So verschärften die weiteren inneren politischen Entwicklungen in den USA und der SU und dem weltpolitischen Verhältnis zueinander die missliche Ausgangslage für die SBZ und künftige DDR. Die Stalinführung konnte sich bis 1952 offensichtlich nicht entschließen, die SBZ/DDR zu einem ökonomisch integrierten Teil des entstehenden Ostblocks zu machen. Die massiven Demontagen und später die Entnahmen aus der Produktion machten eine nachholende Industrialisierung zum Ausgleich der Disproportionen, gar eine beschleunigte Entwicklung nur unter erheblichem Konsumverzicht möglich. Auf der anderen Seite haben sich die westlichen Besatzungsmächte, unter Führung der USA, relativ früh entschlossen, die Westzonen zu einem politischen, ökonomischen und militärischen Glacis gegen die SU auszubauen. Die daraus folgenden Maßnahmen, Verweigerung von Reparationen für die SU aus den Westzonen, Verweigerung einer integrierten ökonomischen Entwicklung aller Zonen, zunehmende Kappung des für die SBZ und DDR lebenswichtigen Interzonenhandels, Einführung des Marshallplanes, ökonomische Verselbständigung der Westzonen zur Trizone mit einer eigenständigen Währung 1948, waren eine ökonomische Kriegserklärung gegen die SU als Besatzungsmacht. Damit sollte offenbar auch ein der SU unterstellter Versuch unmittelbar und langfristig Sozialismus in der SBZ einzuführen unterbunden oder zumindest behindert werden.

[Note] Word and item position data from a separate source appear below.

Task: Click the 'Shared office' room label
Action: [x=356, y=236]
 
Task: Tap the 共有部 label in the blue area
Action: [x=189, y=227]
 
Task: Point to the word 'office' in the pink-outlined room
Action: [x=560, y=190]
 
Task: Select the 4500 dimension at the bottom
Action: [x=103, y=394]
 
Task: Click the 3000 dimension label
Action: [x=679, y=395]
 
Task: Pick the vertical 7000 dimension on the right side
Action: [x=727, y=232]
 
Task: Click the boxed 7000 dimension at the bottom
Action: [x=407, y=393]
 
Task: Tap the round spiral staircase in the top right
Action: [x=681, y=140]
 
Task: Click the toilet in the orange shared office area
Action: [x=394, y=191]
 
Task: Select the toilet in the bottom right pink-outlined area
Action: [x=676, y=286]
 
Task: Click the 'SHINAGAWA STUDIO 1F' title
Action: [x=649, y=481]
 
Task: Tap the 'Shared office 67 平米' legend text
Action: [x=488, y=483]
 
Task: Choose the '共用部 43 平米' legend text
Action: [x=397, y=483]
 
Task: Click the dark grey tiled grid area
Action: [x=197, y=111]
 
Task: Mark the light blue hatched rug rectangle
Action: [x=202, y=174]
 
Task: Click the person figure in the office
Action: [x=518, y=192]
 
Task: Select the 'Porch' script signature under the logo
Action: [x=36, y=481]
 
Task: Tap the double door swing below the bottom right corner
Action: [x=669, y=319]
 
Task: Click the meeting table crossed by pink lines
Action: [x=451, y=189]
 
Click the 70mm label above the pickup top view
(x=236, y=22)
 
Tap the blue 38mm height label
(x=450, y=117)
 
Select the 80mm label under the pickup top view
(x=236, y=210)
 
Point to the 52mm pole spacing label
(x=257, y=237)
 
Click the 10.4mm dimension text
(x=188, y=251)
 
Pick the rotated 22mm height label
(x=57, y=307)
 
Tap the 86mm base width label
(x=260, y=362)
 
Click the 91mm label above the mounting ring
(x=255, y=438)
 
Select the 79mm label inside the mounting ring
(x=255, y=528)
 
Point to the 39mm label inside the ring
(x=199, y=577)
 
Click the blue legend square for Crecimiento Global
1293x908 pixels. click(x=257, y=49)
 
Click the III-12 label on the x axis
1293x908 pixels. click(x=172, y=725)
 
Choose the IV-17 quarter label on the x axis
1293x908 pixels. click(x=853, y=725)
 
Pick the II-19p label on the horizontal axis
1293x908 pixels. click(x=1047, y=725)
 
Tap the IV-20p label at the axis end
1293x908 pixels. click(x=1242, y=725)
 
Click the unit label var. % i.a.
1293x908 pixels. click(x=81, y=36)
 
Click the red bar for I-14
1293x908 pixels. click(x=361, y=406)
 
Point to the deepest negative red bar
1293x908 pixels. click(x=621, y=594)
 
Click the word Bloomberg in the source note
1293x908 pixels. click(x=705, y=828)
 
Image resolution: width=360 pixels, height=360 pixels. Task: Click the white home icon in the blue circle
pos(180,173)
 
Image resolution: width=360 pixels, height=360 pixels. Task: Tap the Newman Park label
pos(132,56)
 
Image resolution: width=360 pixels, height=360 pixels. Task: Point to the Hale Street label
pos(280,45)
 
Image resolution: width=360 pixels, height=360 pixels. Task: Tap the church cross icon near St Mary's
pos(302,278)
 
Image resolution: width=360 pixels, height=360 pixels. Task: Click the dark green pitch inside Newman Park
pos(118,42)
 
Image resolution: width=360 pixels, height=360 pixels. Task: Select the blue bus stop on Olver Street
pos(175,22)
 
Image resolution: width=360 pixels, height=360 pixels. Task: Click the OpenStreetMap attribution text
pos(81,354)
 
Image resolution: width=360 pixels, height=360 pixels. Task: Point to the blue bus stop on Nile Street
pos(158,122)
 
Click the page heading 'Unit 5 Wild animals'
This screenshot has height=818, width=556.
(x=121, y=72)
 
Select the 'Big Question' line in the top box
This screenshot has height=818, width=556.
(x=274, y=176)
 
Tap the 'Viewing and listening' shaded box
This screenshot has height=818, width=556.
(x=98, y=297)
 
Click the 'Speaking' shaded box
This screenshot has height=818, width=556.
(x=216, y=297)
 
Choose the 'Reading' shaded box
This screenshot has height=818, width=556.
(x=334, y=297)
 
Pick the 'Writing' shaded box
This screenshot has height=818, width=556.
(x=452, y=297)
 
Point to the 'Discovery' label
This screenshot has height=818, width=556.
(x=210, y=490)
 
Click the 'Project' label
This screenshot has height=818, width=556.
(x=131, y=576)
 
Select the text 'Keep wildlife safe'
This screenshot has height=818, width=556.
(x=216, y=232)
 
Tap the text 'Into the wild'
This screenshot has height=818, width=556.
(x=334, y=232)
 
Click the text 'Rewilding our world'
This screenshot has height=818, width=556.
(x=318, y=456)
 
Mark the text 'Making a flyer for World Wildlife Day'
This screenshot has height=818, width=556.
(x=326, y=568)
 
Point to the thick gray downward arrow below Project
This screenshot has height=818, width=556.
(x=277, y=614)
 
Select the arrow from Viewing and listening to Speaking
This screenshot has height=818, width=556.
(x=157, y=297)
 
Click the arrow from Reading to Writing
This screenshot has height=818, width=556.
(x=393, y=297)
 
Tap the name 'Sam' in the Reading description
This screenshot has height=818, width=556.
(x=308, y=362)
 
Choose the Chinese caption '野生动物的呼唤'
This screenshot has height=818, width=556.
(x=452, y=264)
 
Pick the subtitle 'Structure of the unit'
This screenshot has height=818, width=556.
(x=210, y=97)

Erst im Rahmen der sich ändernden äußeren Umstände und auf dem Hintergrund der sich entwickelnden Strukturen in der DDR läßt sich die jeweilige ökonomische Politik der verschiedenen SED-Führungen einordnen und kritisieren. Eine vernünftige Politik sozialistischen Aufbaus schien in diesem Feld innerer und äußerer Bedingungen fast unmöglich zu sein. Darüber hinaus haben dann die politischen Führungen durch ihre Planentscheidungen den Untergang der DDR aber auch selbst mit organisiert.
Pläne und Krisen: 1951 - 1961
Der erste Fünfjahrplan von 1951 bis 1955 ging nach Wenzel vorrangig auf die Intentionen der SED-Führung zurück, wenn auch zumindest entscheidende Teile der Sowjetischen Militär-Administration (SMAD) dies vor Ort gebilligt oder gefördert haben müssen. Nach Wenzel war es das Ziel des Planprojektes, daß für die Milderung der Disproportionen der Wirtschaftsstruktur eine eigene metallurgische Basis und eine entsprechende Energieproduktion sowie eine eigene Handelsflotte geschaffen und dafür der Schwermaschinenbau als Grundlage aufgebaut werden sollten. Die Industrieproduktion sollte bis 1955 verdoppelt werden. Durch den kalten Krieg und die Währungsreform im Westen schrumpfte der Handel mit den Westzonen/BRD ständig. Das hatte verheerende Auswirkungen auf die Versorgung der Wirtschaft und der Bevölkerung in der SBZ/DDR, besonders mit Rohstoffen, Halbfabrikaten, Zulieferungen und Lebensmitteln.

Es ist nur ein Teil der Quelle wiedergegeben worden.